Pada dasarnya, tidak ada patokan atau ukuran dalam melakukan pitching. Namun, Anda dapat mencari tahu terlebih dahulu tiga fokus utama dalam melakukan pitching, yaitu: audiens, tujuan, dan cara presentasi produk. Fokus tersebut harus diketahui supaya Anda bisa merancang strategi pitching yang efektif.

Pitching tentu saja berbeda dari presentasi. Perbedaannya terletak pada durasi pitching yang lebih singkat daripada presentasi. Isi materi yang dibawakan pitching pun bertujuan untuk memengaruhi audiens sehingga harus dirancang secara menarik, persuasif, dan tidak membosankan.

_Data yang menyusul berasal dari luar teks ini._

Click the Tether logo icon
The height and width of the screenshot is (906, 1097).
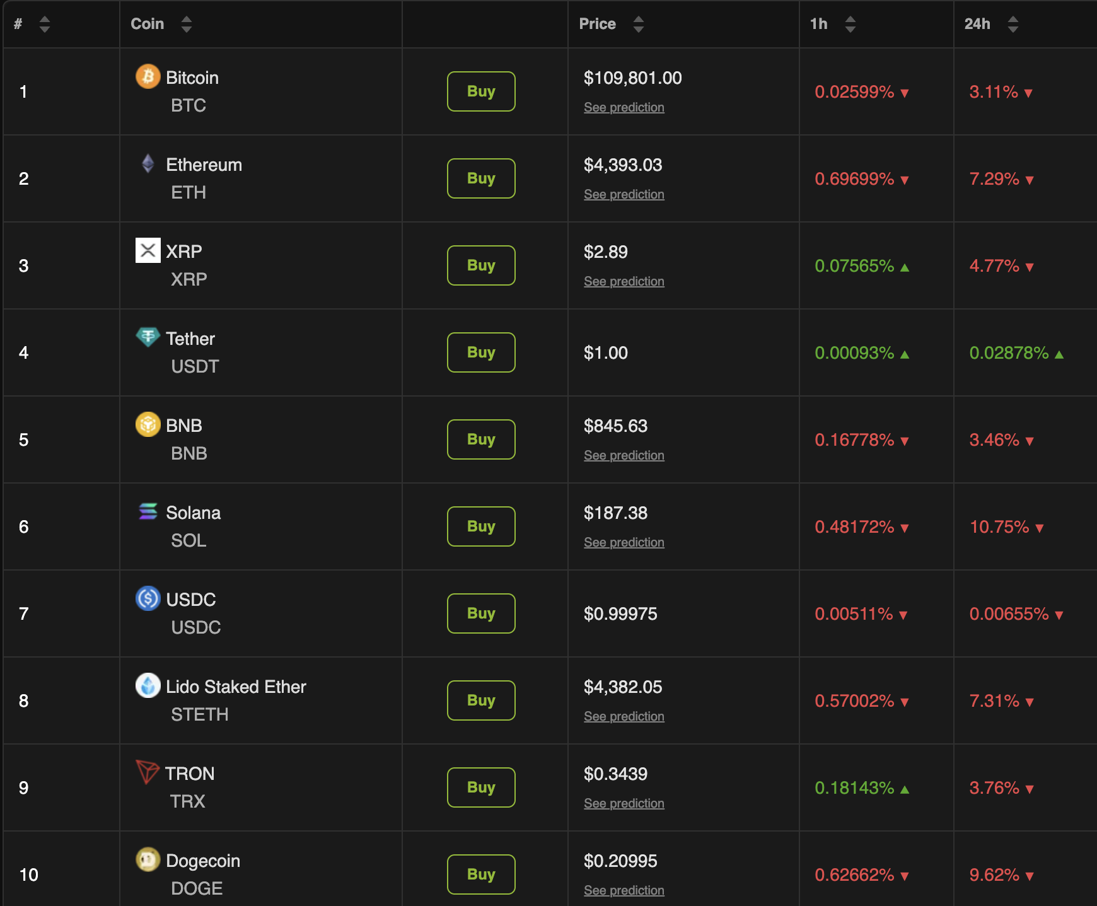(x=148, y=337)
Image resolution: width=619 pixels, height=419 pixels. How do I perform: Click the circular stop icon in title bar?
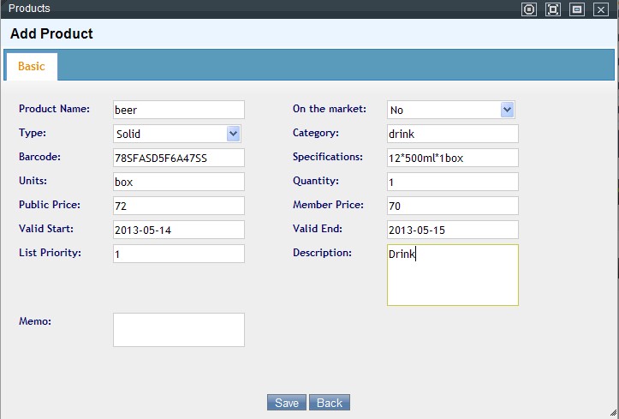(x=529, y=9)
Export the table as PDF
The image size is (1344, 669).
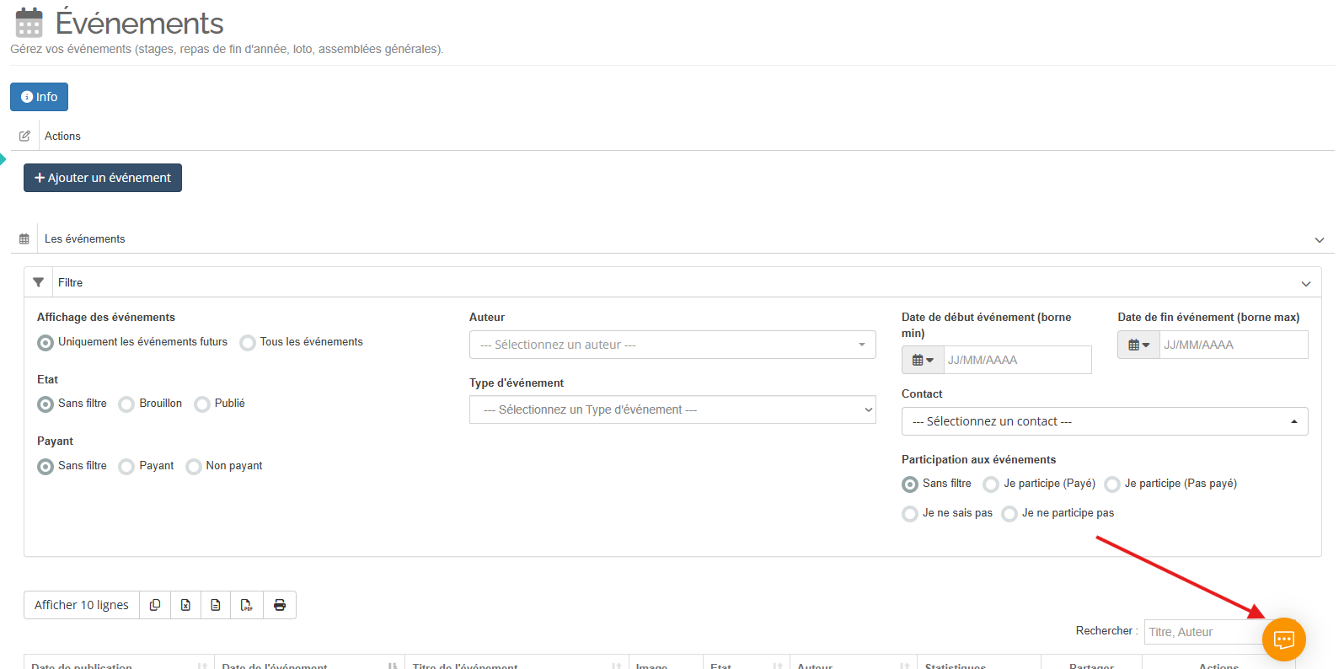247,605
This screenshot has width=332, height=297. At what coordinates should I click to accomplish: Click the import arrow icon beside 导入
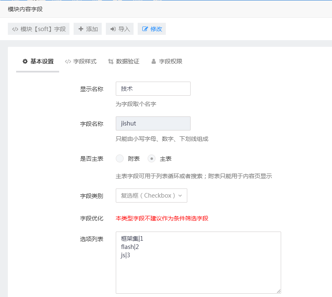click(113, 29)
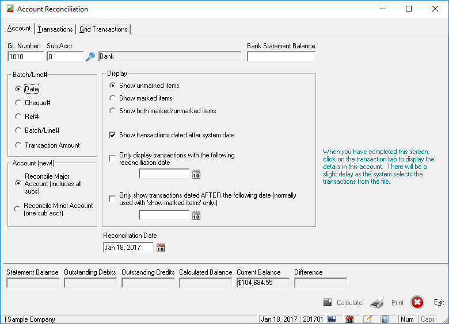Click the magnifier lookup icon beside Sub Acct
The height and width of the screenshot is (324, 449).
[x=90, y=57]
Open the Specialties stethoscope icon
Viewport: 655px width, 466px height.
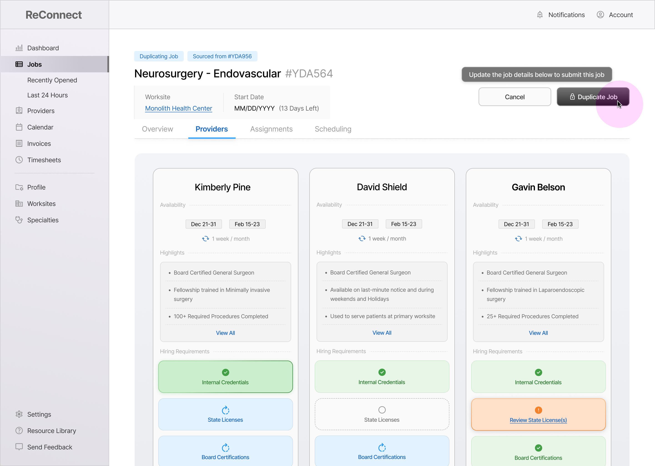click(x=19, y=220)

Tips Melakukan Pitching dengan Efektif :

Anda mungkin sudah terbiasa melakukan presentasi, tetapi masih ragu saat mengadakan sesi pitching bersama klien. Perasaan tersebut wajar karena teknik presentasi dan pitching memang berbeda. Cobalah menerapkan tips di bawah ini supaya kegiatan pitching Anda berjalan efektif sehingga bisa diterima oleh audiens.

  1. Kenali Audiens Anda 

    Langkah ini harus dilakukan dahulu sebelum menentukan materi dan teknik pitching yang ingin dibawakan. Mengapa? Materi dan teknik pitching sebenarnya bergantung pada audiens Anda.  Mulailah langkah ini dengan mencari tahu kondisi demografis audiens, kemudian menyusun pitch desk sesuai masalah dan kebutuhan mereka. Mengenal audiens juga akan membantu Anda dalam menentukan gaya bahasa, gerak tubuh, dan penampilan saat pitching.
  1. Fokus pada Tujuan Pitching

    Pada saat presentasi, berikan informasi penting dan relevan dengan kebutuhan audiens Anda. Contohnya, Anda hendak pitching dengan klien yang memiliki masalah dalam website-nya. Jelaskan saja mengenai produk yang cocok untuk mengatasi masalah tersebut serta manfaatnya kepada audiens. Audiens Anda pun tetap fokus sampai selesai pitching sehingga mereka mampu memahami materi yang disampaikan.
  1. Lakukan Riset Mendalam 

    Riset mengenai data dan informasi akan membangun kepercayaan audiens terhadap bisnis Anda. Mereka akan lebih yakin dan mau bekerja sama dengan Anda karena isi pitching Anda didasarkan pada fakta dan riset. Namun, selektif pula memilih data yang ingin dibawakan agar tidak memakan banyak waktu presentasi.
  1. Akhiri dengan Call-to-Action ( CTA )

    Kunci agar pitching Anda terlihat lebih unik dibandingkan kompetitor terletak pada CTA. Poin ini bertujuan untuk memberi tahu audiens mengenai apa yang harus dilakukan setelah pitching. Isi CTA harus jelas, to-the-point, serta tidak terdiri dari berbagai macam pilihan yang membingungkan audiens.
  1. Berikan Kesempatan untuk Bertanya 

    Pitching harus dilakukan secara dua arah agar lebih interaktif. Audiens pun pasti memiliki pertanyaan selama Anda melakukan presentasi. Oleh karena itu, berikan mereka kesempatan untuk bertanya. Jangan panik apabila mendapatkan pertanyaan yang sulit. Tetaplah tenang dan jawab pertanyaan audiens dengan percaya diri sebagai bentuk profesionalisme Anda.